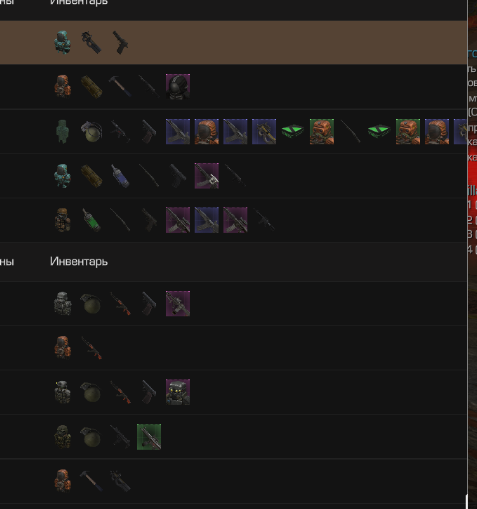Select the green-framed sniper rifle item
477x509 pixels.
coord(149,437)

---

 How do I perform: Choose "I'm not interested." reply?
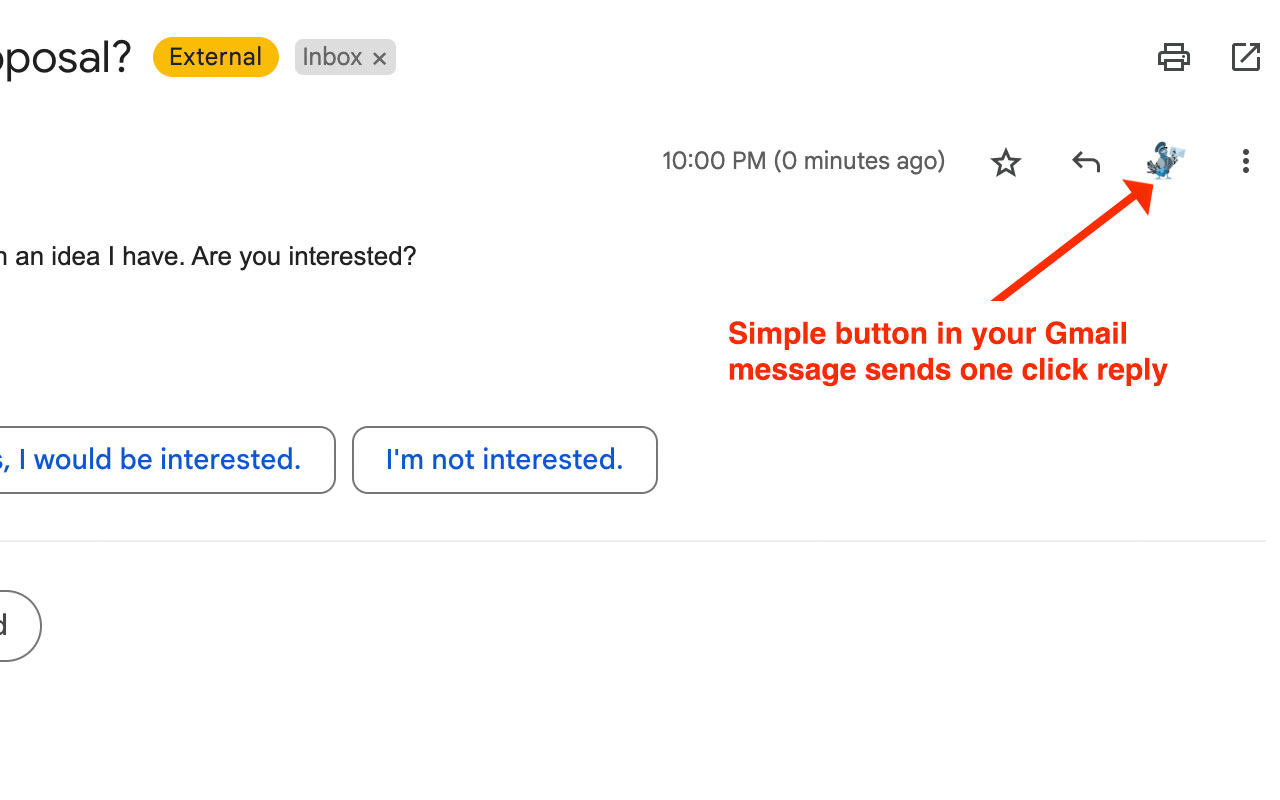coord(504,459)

→ JOB
Swap "sniper rifle" for "assault rifle" in the stretch of rows from the line containing "Select the green-framed sniper rifle item" through the line containing "coord(149,437)", changing nothing else. Reproduce only those rows, without the pictures.

→ EXERCISE ANSWER
Select the green-framed assault rifle item
477x509 pixels.
coord(149,437)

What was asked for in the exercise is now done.